2. Insgesamt liegen danach die Voraussetzungen für die Übertragung der Entscheidungsbefugnis auf die Mutter vor. Diese Übertragung der Entscheidungsbefugnis erfasst allerdings nur die Entscheidung über die von der STIKO empfohlene Erstimpfung für 5 bis 11-Jährige. Zwar kann die Entscheidung über Impfungen, die sich regelmäßig aus mehreren Einzelimpfungen zusammensetzen, sinnvollerweise nur einheitlich getroffen werden (vgl. hinsichtlich der COVID-19-Impfungen: OLG München, Beschluss vom 18. Oktober 2021 – 26 UF 928/21 –, Rn. 21, juris; Götsche, FuR 2022, 68, 69; siehe auch BGH, Beschluss vom 3. Mai 2017 – XII ZB 157/16 –, Rn. 20, juris; OLG München, Beschluss vom 23. Februar 2022 – 2 UF 60/22 e –, Rn. 10, juris).

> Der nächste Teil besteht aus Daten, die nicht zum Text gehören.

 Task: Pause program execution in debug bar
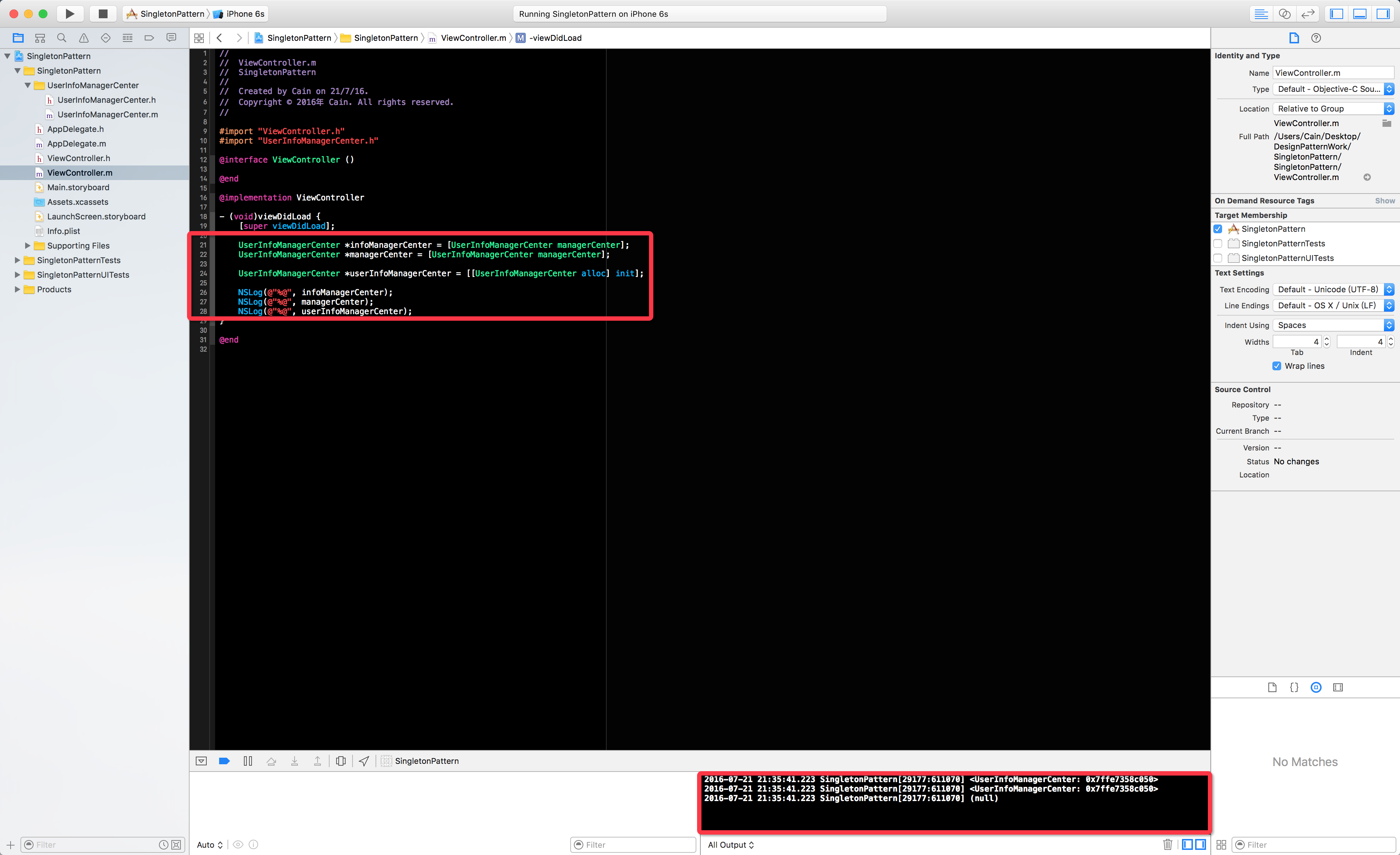coord(248,761)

Allerdings muss vorliegend berücksichtigt werden, dass sich die STIKO-Empfehlung für 5 bis 11-Jährige grundsätzlich auf eine Erstimpfung beschränkt und die Voraussetzungen für die Empfehlung der STIKO für weitere Impfungen gegen COVID-19 im Falle von L… nicht erfüllt sind.

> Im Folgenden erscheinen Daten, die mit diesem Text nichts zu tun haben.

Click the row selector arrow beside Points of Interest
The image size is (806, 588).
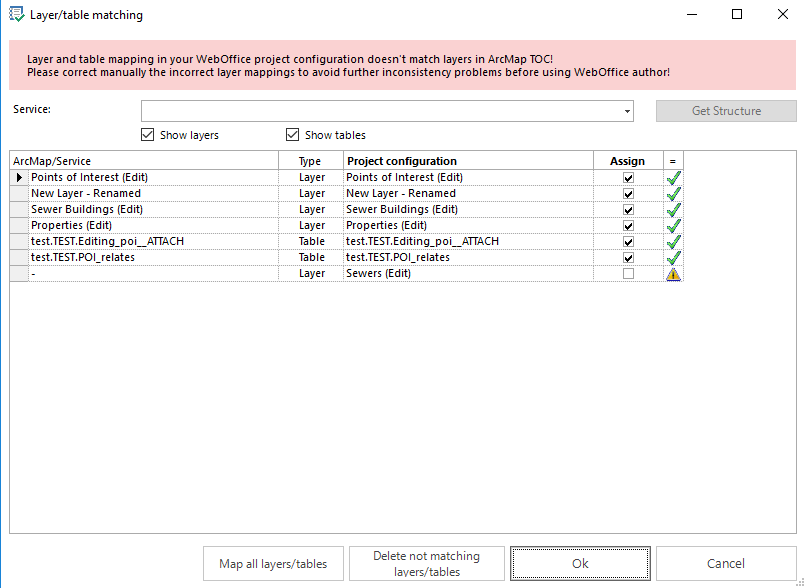[x=19, y=177]
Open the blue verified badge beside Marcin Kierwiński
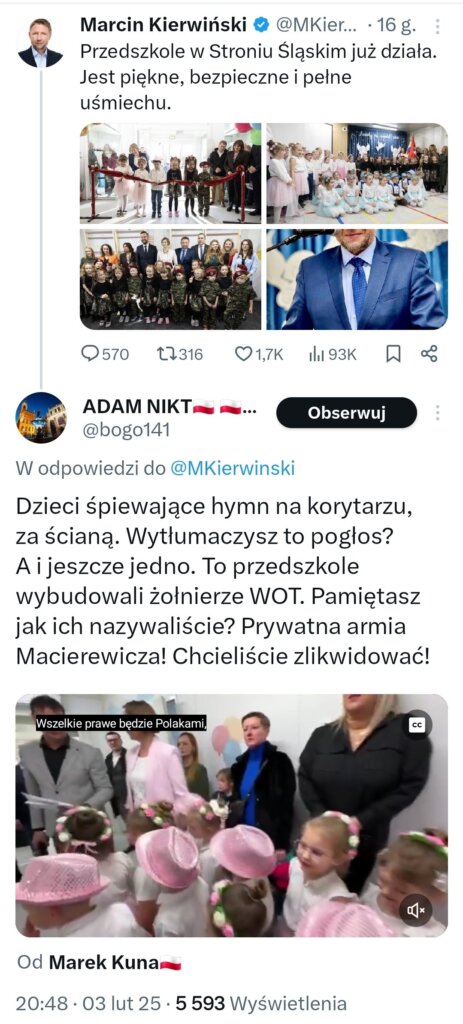The height and width of the screenshot is (1024, 463). coord(261,25)
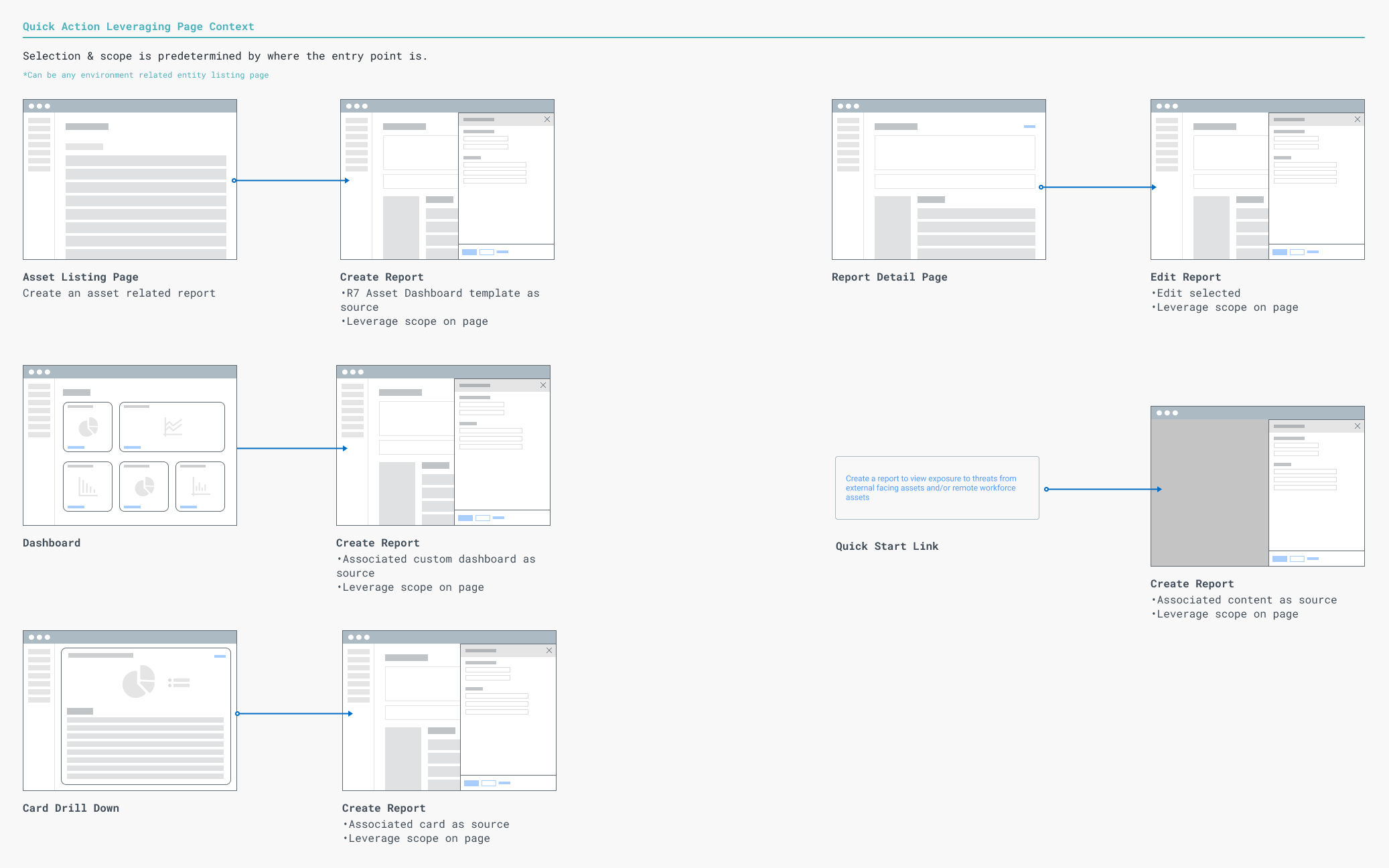This screenshot has height=868, width=1389.
Task: Click the first input field in Edit Report panel
Action: point(1296,139)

a) Soweit nämlich die STIKO unter anderem in der 20. Aktualisierung der COVID-19-Impfempfehlung teils weitergehende Impfempfehlungen für 5- bis 11-Jährige in Sonderfällen vorsieht, sind diese mangels Erfüllung der Voraussetzungen nicht von der vorliegend angeordneten Übertragung der Entscheidungsbefugnis erfasst.

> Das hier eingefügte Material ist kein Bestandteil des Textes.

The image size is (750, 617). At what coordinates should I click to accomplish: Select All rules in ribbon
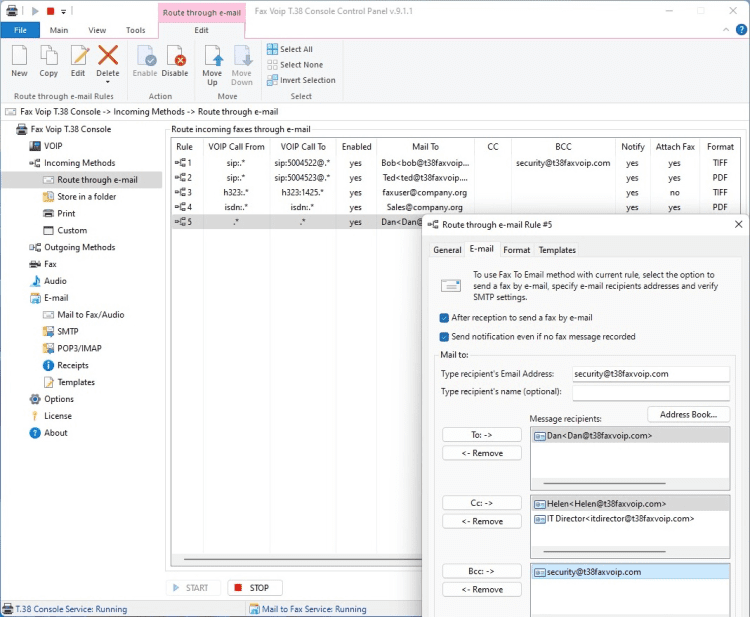[289, 49]
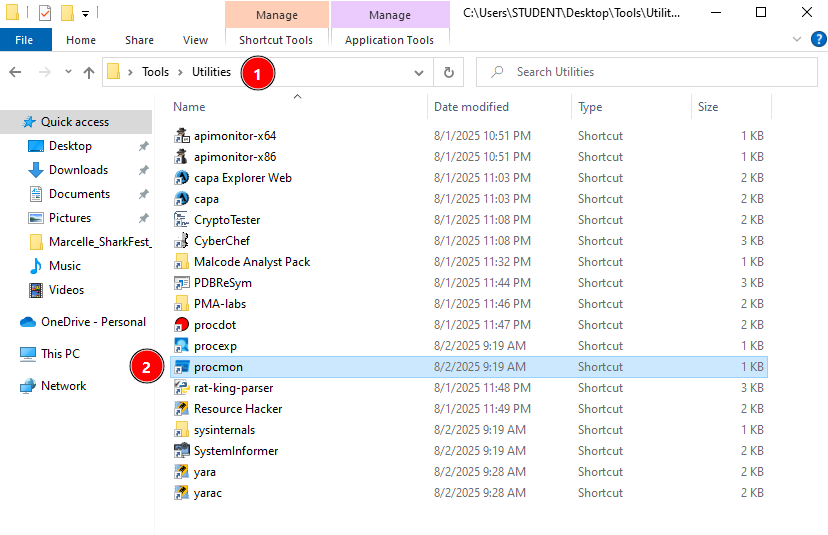Select the Resource Hacker icon
Image resolution: width=828 pixels, height=535 pixels.
coord(181,409)
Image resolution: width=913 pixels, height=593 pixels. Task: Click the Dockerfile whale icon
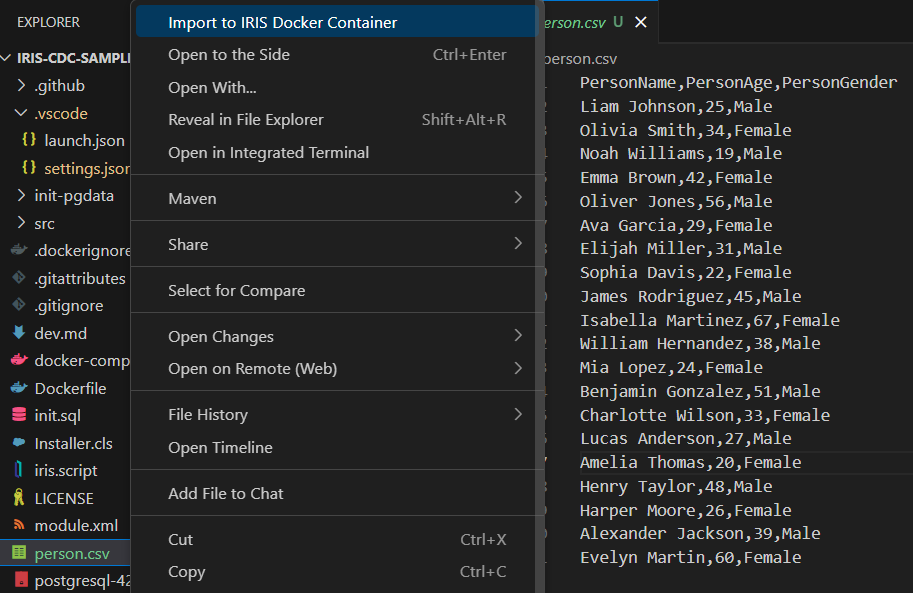[18, 388]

aa) Dabei sieht die STIKO eine über die Erstimpfung hinausgehende Immunisierung insbesondere bei Kindern mit Vorerkrankungen vor, die zu einem erhöhten Risiko für einen schweren Verlauf von COVID-19-Erkrankung führen. Eine solche Vorerkrankung hat L… nicht.
bb) Ferner empfiehlt die STIKO eine über die Erstimpfung hinausgehende Immunisierung eines 5 bis 11-jährigen Kindes, wenn sich in dessen Umfeld enge Kontaktpersonen mit hohem Risiko für einen schweren COVID-19-Verlauf befinden, die durch eine Impfung selbst nicht sicher geschützt werden können. Soweit die Mutter vorbringt, L… halte sich ab und an auch in der Pflegeeinrichtung auf, in der sie arbeite, ist nicht ersichtlich, dass die dort wohnenden Personen regelmäßig in engen Kontakt mit L… kommen müssen. Soweit die Mutter die Großeltern und den Urgroßvater von L… als enge Kontaktpersonen anführt, ist nicht ersichtlich, dass diese durch eine Impfung selbst nicht sicher geschützt werden können. So trägt die Mutter vor, dass die Großeltern von L… teilweise eine Impfung ablehnten. Dann kann ein deshalb fehlender Schutz der Großeltern jedenfalls nicht für L… selbst einen Grund für eine über die Erstimpfung hinausgehende Immunisierung darstellen. Aber auch sonst ist nicht ersichtlich, dass insbesondere der Urgroßvater, der nach dem Vorbringen der Mutter an einer Herzerkrankung leidet, eine enge Kontaktperson ist, die zudem durch eine Impfung nicht sicher geschützt werden kann.
b) Ebenfalls nicht von der tenorierten Übertragung der Entscheidungsbefugnis umfasst ist die bislang von der STIKO nicht empfohlene, aber auch bei 5- bis 11-jährigen Kindern ohne Vorerkrankungen bei individuellem Wunsch von Kindern und Eltern nach ärztlicher Aufklärung zugelassene, über nur eine einzelne COVID-19 Impfung hinausgehende Grundimmunisierung. Denn insoweit hat das Amtsgericht zu Recht entschieden, dass neben einer fehlenden STIKO-Empfehlung auch sonst keine Umstände ersichtlich sind, die überwiegend für die Verabreichung einer für L… nicht empfohlenen Impfung sprechen könnten.
c) Da auch im Übrigen nicht absehbar ist, ob, unter welchen Voraussetzungen und gegebenenfalls wann die STIKO die Impfempfehlung für über die Erstimpfung hinausgehenden Impfungen für 5- bis 11- jährige Kinder erweitern wird, war auch insoweit keine Erstreckung der Übertragung im Sinne einer einheitlichen Impfentscheidung auf die Mutter angezeigt.
3. Die Kostenentscheidung folgt für beide Instanzen aus § 81 Abs. 1 Satz 1 FamFG. Es entspricht billigem Ermessen, dass der Vater und die Mutter die Gerichtskosten in beiden Instanzen jeweils zu Hälfte tragen und ihre außergerichtlichen Kosten nicht erstattet werden.
4. Die Festsetzung des Verfahrenswertes für das Beschwerdeverfahren beruht auf § 45 Abs. 1 Nr. 1 FamGKG.